• What is required:
Turn the part of the records that opens with their first line and closes with the line containing "аксессуар (110, 861)" into a numbered list, with both of those lines included and blank lines left out. List only the lines in that part.

----------------------------------------

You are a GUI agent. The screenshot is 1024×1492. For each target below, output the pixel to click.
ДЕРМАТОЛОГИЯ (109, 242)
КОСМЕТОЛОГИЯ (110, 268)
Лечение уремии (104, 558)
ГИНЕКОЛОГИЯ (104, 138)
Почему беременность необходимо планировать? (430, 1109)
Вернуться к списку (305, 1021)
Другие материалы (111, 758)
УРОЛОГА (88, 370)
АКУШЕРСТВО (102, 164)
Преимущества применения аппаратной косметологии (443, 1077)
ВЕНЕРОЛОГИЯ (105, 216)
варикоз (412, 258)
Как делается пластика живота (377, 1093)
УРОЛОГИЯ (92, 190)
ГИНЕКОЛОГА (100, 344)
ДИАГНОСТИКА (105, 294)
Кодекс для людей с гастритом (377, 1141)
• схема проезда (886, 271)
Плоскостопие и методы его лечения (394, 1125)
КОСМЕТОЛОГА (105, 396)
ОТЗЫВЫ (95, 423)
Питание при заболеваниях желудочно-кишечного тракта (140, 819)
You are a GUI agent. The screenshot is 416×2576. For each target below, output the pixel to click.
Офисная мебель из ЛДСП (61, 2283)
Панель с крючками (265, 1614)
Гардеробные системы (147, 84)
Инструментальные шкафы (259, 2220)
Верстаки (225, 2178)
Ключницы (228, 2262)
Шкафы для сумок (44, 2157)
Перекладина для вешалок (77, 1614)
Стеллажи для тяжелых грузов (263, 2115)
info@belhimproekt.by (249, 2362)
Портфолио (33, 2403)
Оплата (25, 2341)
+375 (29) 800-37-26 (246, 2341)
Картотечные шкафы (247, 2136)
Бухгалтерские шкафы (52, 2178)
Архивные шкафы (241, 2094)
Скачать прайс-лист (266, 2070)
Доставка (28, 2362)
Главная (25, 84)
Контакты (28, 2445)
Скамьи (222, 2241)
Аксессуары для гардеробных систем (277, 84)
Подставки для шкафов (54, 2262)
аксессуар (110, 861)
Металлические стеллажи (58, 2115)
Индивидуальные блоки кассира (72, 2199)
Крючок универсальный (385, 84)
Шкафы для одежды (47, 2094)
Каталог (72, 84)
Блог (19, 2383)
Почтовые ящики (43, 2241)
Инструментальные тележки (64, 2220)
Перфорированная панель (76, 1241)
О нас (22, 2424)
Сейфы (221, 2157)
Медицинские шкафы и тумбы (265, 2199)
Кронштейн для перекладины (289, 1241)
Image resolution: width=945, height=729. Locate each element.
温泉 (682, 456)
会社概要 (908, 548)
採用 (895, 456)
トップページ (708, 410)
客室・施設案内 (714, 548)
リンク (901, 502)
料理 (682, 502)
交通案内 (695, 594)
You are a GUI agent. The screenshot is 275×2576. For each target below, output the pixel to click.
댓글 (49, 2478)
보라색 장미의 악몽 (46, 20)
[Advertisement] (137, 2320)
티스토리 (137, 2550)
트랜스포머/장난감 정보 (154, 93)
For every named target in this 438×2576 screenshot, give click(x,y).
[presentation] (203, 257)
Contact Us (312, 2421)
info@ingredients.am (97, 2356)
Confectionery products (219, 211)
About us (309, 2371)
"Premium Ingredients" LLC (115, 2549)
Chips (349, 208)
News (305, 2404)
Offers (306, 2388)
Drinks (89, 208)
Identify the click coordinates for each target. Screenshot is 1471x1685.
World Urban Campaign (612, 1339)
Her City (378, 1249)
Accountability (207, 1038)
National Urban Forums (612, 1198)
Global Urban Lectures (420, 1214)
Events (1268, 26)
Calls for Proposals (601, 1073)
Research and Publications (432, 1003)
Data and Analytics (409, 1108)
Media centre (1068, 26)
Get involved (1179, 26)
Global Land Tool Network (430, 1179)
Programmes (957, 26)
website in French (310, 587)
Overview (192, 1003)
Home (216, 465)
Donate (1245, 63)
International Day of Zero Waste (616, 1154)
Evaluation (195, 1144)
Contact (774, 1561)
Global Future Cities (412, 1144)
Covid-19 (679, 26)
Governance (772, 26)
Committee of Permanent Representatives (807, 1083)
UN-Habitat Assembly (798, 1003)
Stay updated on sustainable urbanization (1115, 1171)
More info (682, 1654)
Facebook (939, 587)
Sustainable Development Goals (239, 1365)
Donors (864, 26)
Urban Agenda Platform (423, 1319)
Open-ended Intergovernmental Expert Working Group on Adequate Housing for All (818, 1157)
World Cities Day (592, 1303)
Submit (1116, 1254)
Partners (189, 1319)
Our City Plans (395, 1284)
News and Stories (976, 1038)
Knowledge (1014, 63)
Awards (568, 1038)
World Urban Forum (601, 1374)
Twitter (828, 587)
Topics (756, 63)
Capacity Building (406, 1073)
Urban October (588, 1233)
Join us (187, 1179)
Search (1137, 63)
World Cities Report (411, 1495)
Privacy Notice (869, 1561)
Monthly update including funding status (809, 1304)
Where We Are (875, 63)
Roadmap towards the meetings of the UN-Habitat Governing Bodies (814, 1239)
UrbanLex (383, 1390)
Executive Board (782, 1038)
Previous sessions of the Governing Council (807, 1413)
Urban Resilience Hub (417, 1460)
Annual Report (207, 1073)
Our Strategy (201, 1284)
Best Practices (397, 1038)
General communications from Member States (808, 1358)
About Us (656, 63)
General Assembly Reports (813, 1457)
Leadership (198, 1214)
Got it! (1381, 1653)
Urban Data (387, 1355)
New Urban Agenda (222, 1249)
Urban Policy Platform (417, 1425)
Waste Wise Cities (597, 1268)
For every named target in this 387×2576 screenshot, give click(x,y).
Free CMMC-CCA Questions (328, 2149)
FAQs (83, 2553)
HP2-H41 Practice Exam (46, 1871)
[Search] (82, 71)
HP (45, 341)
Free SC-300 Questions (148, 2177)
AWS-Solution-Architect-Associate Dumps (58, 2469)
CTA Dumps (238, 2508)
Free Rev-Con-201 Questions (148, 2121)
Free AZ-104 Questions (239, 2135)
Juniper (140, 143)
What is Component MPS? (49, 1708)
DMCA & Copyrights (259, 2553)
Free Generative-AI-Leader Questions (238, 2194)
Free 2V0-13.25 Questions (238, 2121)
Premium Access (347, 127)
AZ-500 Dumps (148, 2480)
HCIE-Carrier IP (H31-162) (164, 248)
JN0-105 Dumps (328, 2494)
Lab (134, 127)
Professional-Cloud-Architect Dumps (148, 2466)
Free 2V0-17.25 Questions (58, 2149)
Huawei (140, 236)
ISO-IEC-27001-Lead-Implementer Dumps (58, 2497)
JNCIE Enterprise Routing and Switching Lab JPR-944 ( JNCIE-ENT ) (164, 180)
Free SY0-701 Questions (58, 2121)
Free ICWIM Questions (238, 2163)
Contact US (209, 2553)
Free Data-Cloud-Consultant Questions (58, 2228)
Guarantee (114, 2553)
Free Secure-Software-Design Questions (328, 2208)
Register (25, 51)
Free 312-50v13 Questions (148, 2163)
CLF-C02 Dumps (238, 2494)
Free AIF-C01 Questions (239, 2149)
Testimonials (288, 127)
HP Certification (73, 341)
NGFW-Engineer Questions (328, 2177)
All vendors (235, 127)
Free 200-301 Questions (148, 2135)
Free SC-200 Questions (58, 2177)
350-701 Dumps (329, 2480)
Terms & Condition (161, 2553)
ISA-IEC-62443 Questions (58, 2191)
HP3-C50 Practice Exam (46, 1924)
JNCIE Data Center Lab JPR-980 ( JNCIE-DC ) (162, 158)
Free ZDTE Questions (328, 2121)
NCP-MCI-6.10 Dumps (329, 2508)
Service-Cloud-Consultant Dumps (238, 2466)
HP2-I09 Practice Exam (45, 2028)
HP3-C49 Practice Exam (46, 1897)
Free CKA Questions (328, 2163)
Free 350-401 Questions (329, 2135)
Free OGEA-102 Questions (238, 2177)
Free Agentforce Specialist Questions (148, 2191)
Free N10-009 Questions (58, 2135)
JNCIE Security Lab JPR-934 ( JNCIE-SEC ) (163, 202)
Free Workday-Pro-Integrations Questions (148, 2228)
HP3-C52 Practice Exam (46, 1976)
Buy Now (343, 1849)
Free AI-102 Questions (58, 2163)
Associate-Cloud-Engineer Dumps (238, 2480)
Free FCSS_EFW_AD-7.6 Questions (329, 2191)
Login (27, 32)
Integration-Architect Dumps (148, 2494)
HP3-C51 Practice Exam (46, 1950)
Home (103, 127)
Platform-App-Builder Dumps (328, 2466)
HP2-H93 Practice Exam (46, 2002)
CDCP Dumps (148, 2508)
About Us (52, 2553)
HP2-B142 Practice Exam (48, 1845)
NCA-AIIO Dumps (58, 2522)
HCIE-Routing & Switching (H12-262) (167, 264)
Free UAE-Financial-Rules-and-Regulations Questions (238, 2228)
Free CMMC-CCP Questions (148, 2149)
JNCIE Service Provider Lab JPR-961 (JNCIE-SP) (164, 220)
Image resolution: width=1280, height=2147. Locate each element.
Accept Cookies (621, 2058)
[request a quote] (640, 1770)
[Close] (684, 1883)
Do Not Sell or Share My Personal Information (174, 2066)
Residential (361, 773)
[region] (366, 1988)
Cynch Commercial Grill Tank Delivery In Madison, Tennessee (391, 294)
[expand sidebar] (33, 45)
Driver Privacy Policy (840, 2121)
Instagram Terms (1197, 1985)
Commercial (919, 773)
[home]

----------------------------------------

• The response:
1. You are a GUI agent. The screenshot is 1024×1492. For each target below, output the pixel to click.
2. ДЕРМАТОЛОГИЯ (109, 242)
3. КОСМЕТОЛОГИЯ (110, 268)
4. Лечение уремии (104, 558)
5. ГИНЕКОЛОГИЯ (104, 138)
6. Почему беременность необходимо планировать? (430, 1109)
7. Вернуться к списку (305, 1021)
8. Другие материалы (111, 758)
9. УРОЛОГА (88, 370)
10. АКУШЕРСТВО (102, 164)
11. Преимущества применения аппаратной косметологии (443, 1077)
12. ВЕНЕРОЛОГИЯ (105, 216)
13. варикоз (412, 258)
14. Как делается пластика живота (377, 1093)
15. УРОЛОГИЯ (92, 190)
16. ГИНЕКОЛОГА (100, 344)
17. ДИАГНОСТИКА (105, 294)
18. Кодекс для людей с гастритом (377, 1141)
19. • схема проезда (886, 271)
20. Плоскостопие и методы его лечения (394, 1125)
21. КОСМЕТОЛОГА (105, 396)
22. ОТЗЫВЫ (95, 423)
23. Питание при заболеваниях желудочно-кишечного тракта (140, 819)
24. You are a GUI agent. The screenshot is 416×2576. For each target below, output the pixel to click.
25. Офисная мебель из ЛДСП (61, 2283)
26. Панель с крючками (265, 1614)
27. Гардеробные системы (147, 84)
28. Инструментальные шкафы (259, 2220)
29. Верстаки (225, 2178)
30. Ключницы (228, 2262)
31. Шкафы для сумок (44, 2157)
32. Перекладина для вешалок (77, 1614)
33. Стеллажи для тяжелых грузов (263, 2115)
34. info@belhimproekt.by (249, 2362)
35. Портфолио (33, 2403)
36. Оплата (25, 2341)
37. +375 (29) 800-37-26 (246, 2341)
38. Картотечные шкафы (247, 2136)
39. Бухгалтерские шкафы (52, 2178)
40. Архивные шкафы (241, 2094)
41. Скачать прайс-лист (266, 2070)
42. Доставка (28, 2362)
43. Главная (25, 84)
44. Контакты (28, 2445)
45. Скамьи (222, 2241)
46. Аксессуары для гардеробных систем (277, 84)
47. Подставки для шкафов (54, 2262)
48. аксессуар (110, 861)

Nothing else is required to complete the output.